Recently, energy-saving has been actively promoted in terms of environmental measure. For portable electronic equipment using battery, such as a mobile phone, a digital camera, a PDA (portable digital assistant), a notebook computer, a portable multimedia player (for example, MP3 player, optical disc player, etc.), and so on, it is desirable to have a longer battery life. Such portable equipment commonly employs a switching regulator in power system because a compact and high efficiency power system can be obtained using the switching regulator.
A conventional switching regulator generally includes a feedback circuit to stabilize output voltage. In the feedback circuit, an ON/OFF circuit is controlled by changing an input pulse width applied to the ON/OFF circuit. The conventional switching regulator includes an oscillation circuit and a comparator which outputs a control signal to control the oscillation circuit. The comparator compares an output voltage of an error-AMP (amplifier) with a reference voltage.

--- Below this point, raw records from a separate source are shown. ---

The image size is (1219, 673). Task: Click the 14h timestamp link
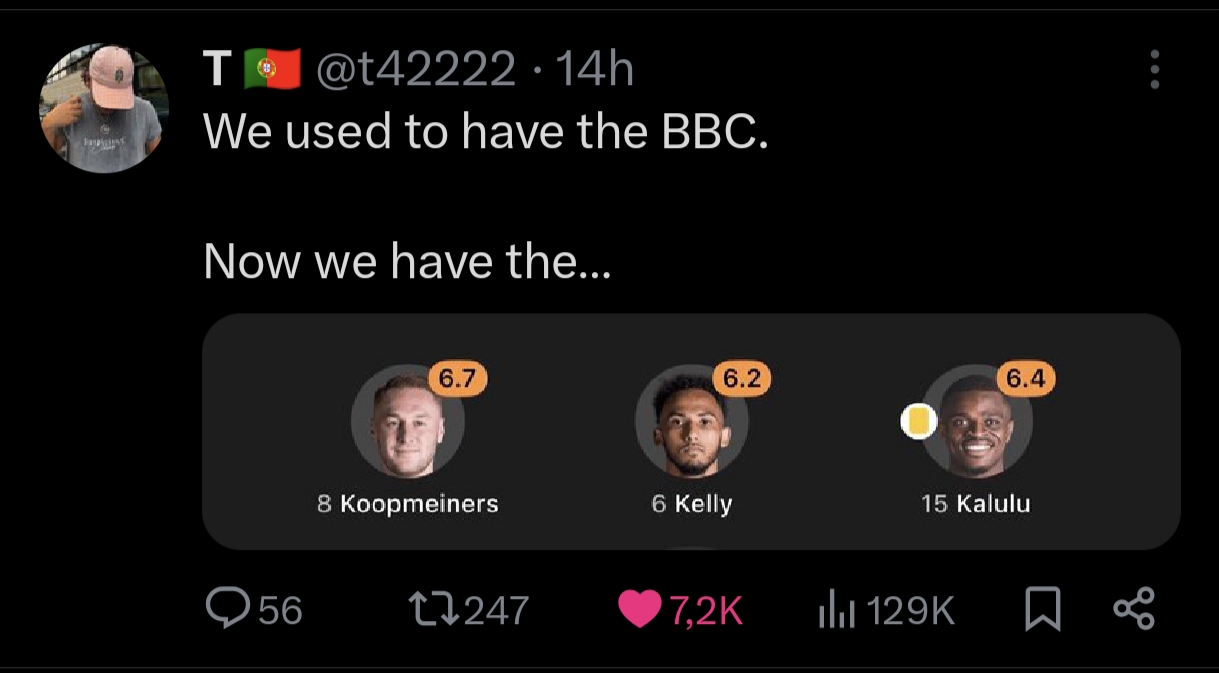[593, 70]
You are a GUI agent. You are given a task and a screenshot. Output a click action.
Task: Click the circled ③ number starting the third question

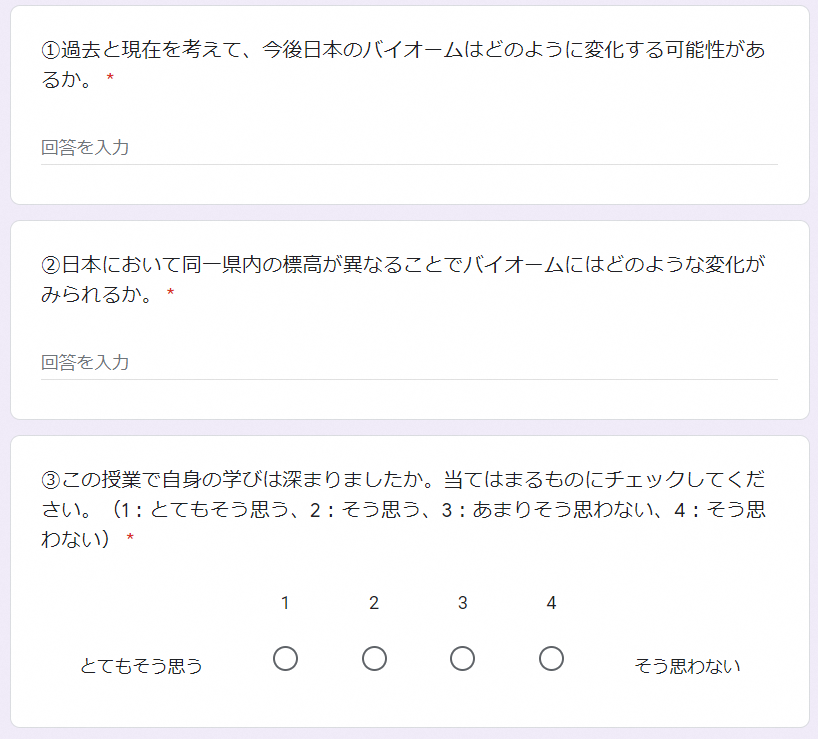[51, 480]
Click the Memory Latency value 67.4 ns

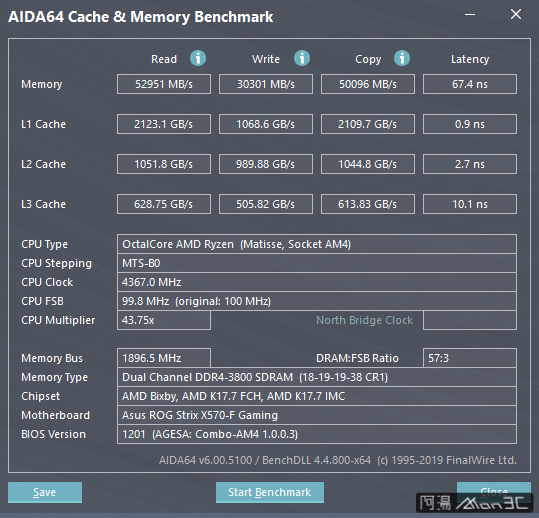pyautogui.click(x=470, y=84)
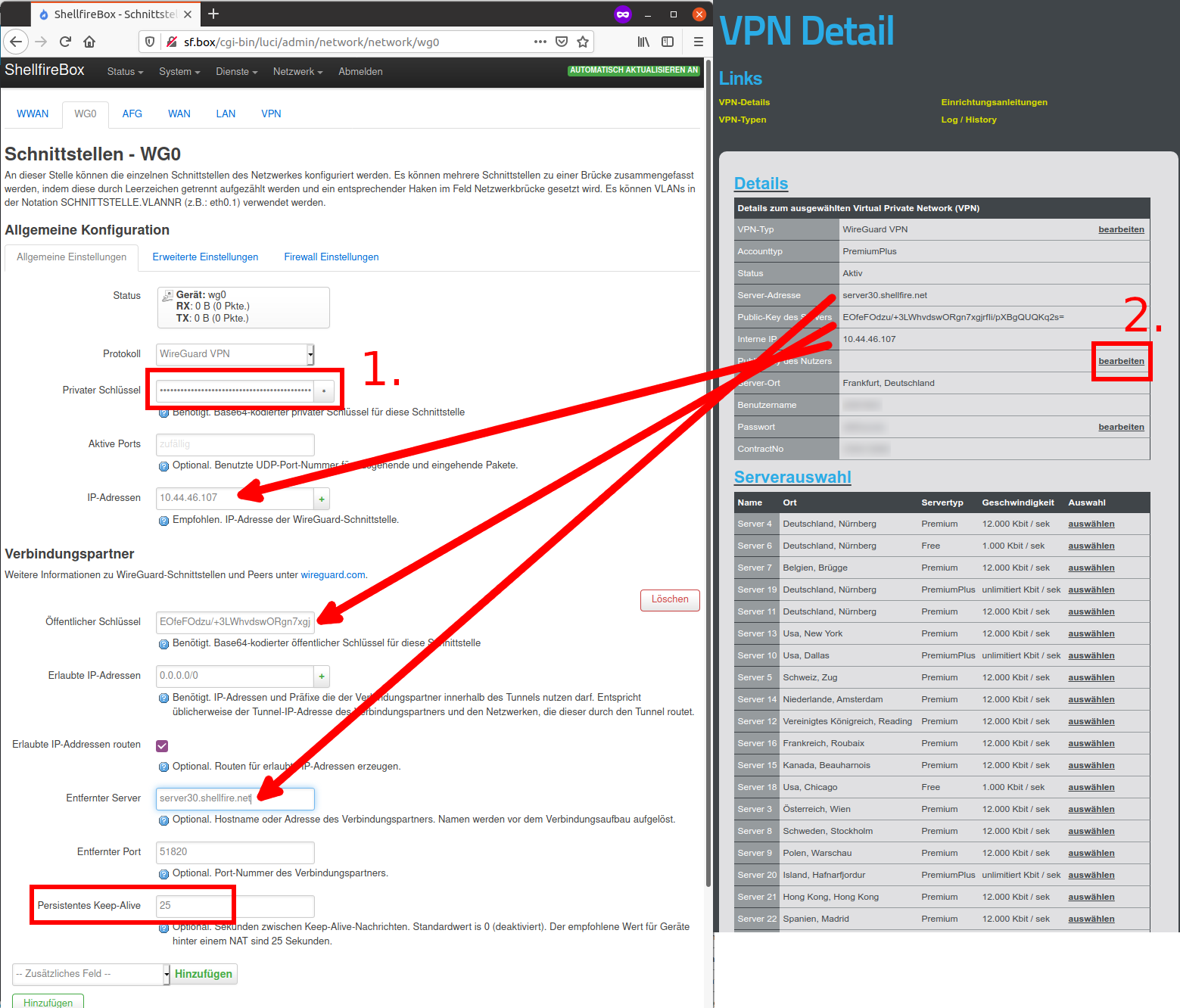Click the browser back arrow button
This screenshot has width=1180, height=1008.
(16, 42)
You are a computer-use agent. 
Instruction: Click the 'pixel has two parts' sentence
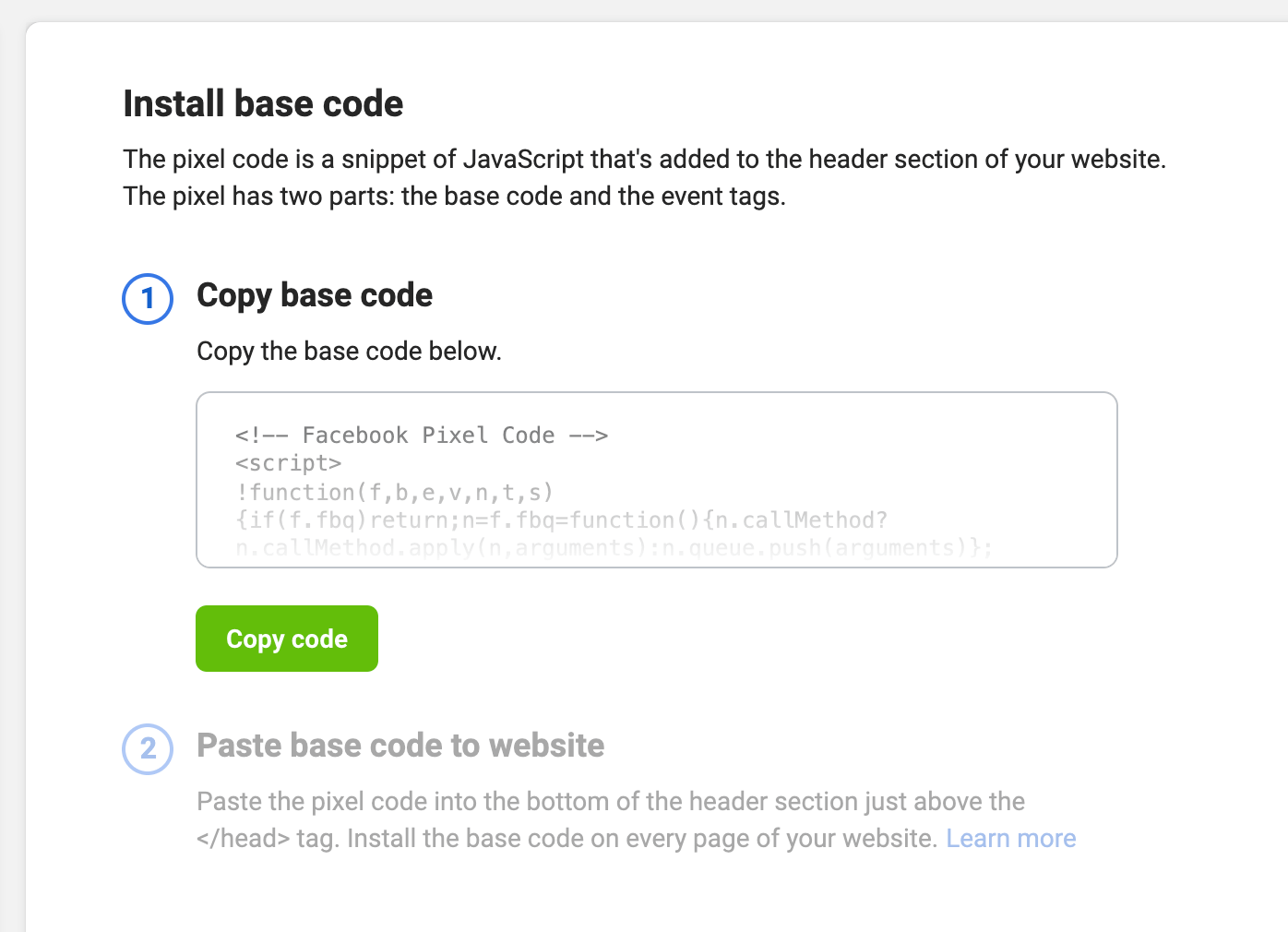tap(454, 197)
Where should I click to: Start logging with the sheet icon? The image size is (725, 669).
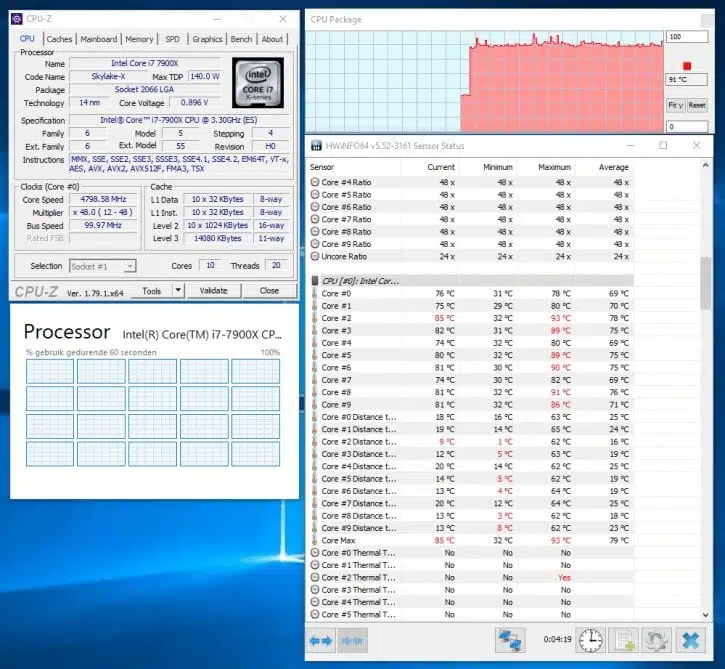click(x=624, y=640)
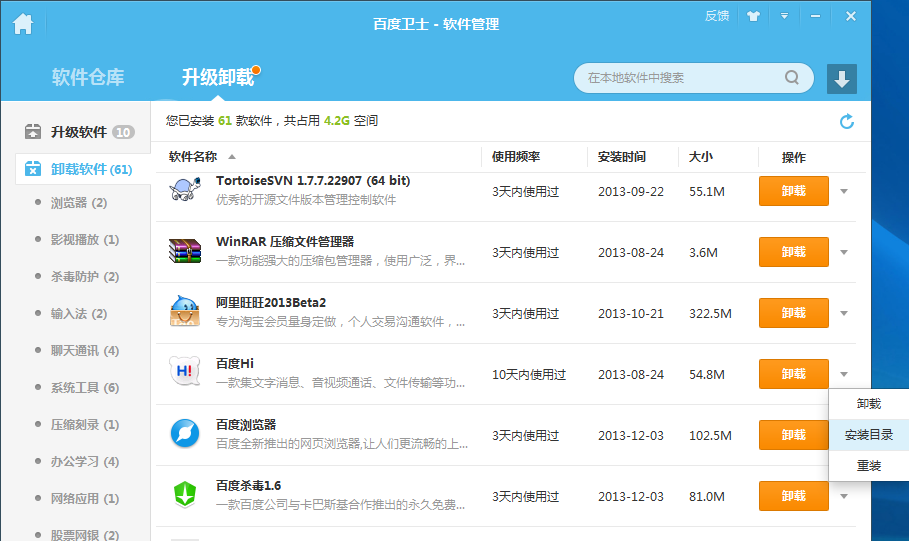Click the 百度杀毒 green shield icon

(x=184, y=496)
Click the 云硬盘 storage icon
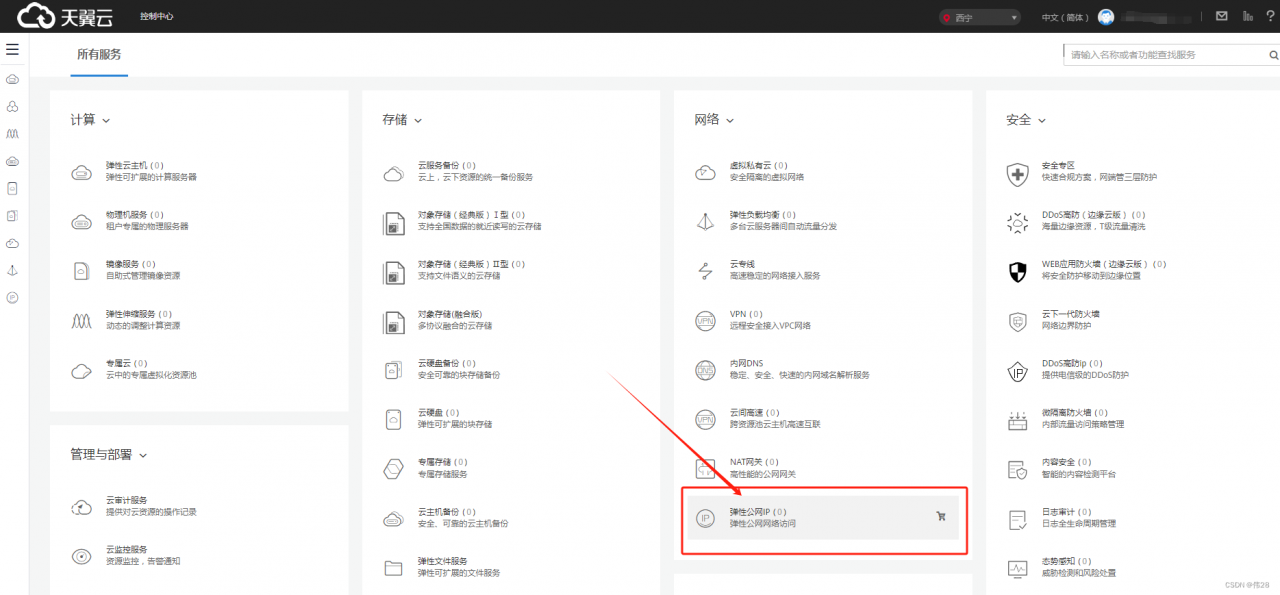The width and height of the screenshot is (1280, 595). (x=393, y=419)
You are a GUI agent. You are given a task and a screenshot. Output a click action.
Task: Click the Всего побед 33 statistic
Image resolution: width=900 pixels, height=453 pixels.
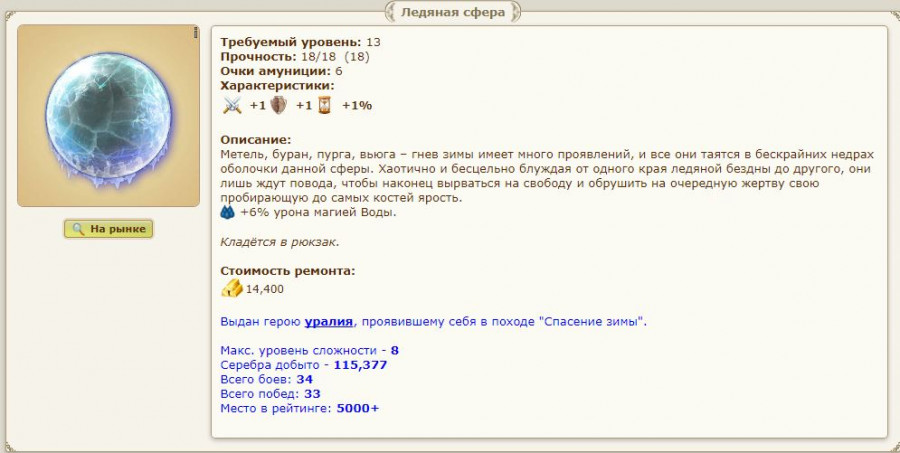pos(270,394)
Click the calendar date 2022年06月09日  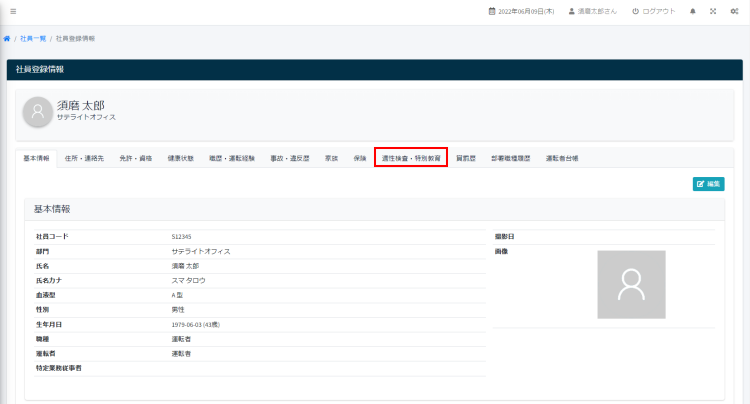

For example, if the control signal from the comparator outputs is H (high), the oscillation circuit oscillates with a high frequency. If the control signal from the comparator outputs is L (low), the oscillation circuit oscillates with a low frequency which is lower frequency than the high frequency. The operation of the switching regulator will be described more specifically.
FIG. 1 illustrates a conventional switching regulator 100. The switching regulator 100 includes a triangular-pulse generator 10, a first and second reference voltage circuits 11 and 14, bleeder resistances, an error-AMP 12, a comparator 13 and a PWM (pulse width modulation) comparator 15.
The error-AMP 12 inputs an output voltage Vout of the switching regulator 100, which is applied to a load as a load voltage, and a reference voltage Vref1 of the first reference voltage circuit 11. The error-AMP 12 outputs a voltage difference between these two voltages. The comparator 13 inputs the voltage difference and a second reference voltage Vref2 of the second reference voltage circuit 14. The comparator 13 judges whether the difference voltage is higher than the reference voltage Vref2 of the second reference voltage circuit 14.
The PWM comparator 15 outputs a control signal by comparing an output signal of the triangular-pulse generator 10 with the output voltage of the error-AMP 12. The output signal of the triangular-pulse generator 10 is a triangular wave.
FIG. 2 illustrates waveforms showing the operation of the switching regulator 100. The output voltage of the error-AMP 12, ERROR AMP OUTPUT, is being changed by comparing the output voltage of the error-AMP 12 with the triangular wave output from the triangular-pulse generator 10. As a result, the output pulse width of the PWM comparator 15 is controlled. An ON or OFF time of a switching transistor arranged next to the switching regulator 100 is controlled for a corresponding time to the output pulse width of the PWM comparator 15.
In some switching regulators which do not employ a current control mode, a feedback loop from the output of the switching regulator may include a time lag. The feedback speed may not be fast enough to control due to the time lag. The feedback voltage may move to higher or lower voltage than an expected voltage and may not be adjusted to a desired feed back voltage. As a result, the switching regulator may oscillate unintentionally.
Even if a switching regulator employs a current control mode and if a duty cycle of the switching regulator exceeds 50%, a slope compensation circuit may be required. The slop compensation circuit makes a slower rising edge of the output voltage of the switching regulator to avoid a destruction of transistor. However, using the slope compensation circuit, the switching regulator may be larger and complicated.